Word format: Year B Trinity Sunday
Pdf format: Year B Trinity Sunday
God is One, because he is the fullness of being and is not limited by something other than God. But Scripture also reveals that God is Love, and that means that God is by his very nature a relational community of persons: Father, Son and Holy Spirit. From John Bergsma at The Sacred Page:
If God is monopersonal and Jesus is not divine (=Arianism), then God showed his love for us by this: by creating another creature who came down to suffer, die, and save us. But God didn’t come Himself. That’s nice, but it’s hardly extreme love.
On the other hand, if the different persons of the Trinity are just “modes” of God’s one person (=Modalism), then there is nothing but self-love in God. God the “Father” and God the “Son” aren’t really different, so the love between them is either an illusion, an anthropomorphism, or self-love. Self-love is not the highest love—in fact, it may be the lowest.
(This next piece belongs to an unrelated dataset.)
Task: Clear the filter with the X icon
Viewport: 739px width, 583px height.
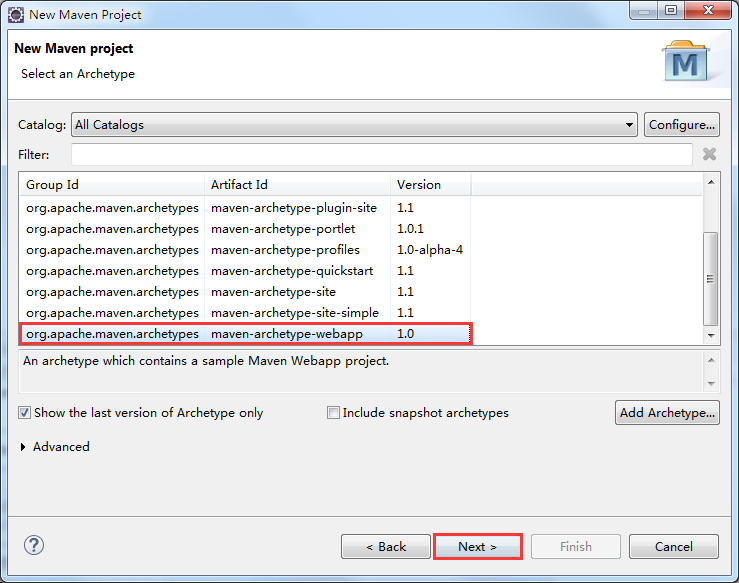Action: [709, 154]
The implication is that until God created other persons (angels, humans) there was in Himself nothing but self-love, but not the highest form of love—total gift of self for another person (John 15:13).
If God is not a Trinity, he did not have the perfection of love in Himself until he created other persons to love. So God was imperfect until the world was made. That creates philosophical difficulties.
But God is a Trinity. There existed within Himself, without the need of creatures, the perfection of love from all time: the perfect and total gift of self from Father to Son and back again. The Self they exchange is the Spirit. Thus, God did not create out of a need to attain perfection Himself, but out of the gratuitous overflow of his love. And, as St. Paul teaches in this passage of Romans, his desire for us is to draw us into the burning circle of his love.
So there is a very great difference in how we relate to God because he is a Trinity, and if we do not understand or recognize his Trinitarian nature it impairs our union with Him due to misconceptions. A monopersonal God can be worshiped and even loved; but only the true, tripersonal God can draw us into the flow of love within Himself, making us “partakers of the divine nature” (2 Peter 1:4). Read more here.
But don’t expect to understand the Trinity fully. John Bergsma again:
Still, the Trinity is a mystery. But mysteries are not unique to theology or religion: in physics, it’s well-known that light is both a wave and a particle. How can this be? No one knows, but experiments show that it behaves like both. The doctrine of the Trinity is like that.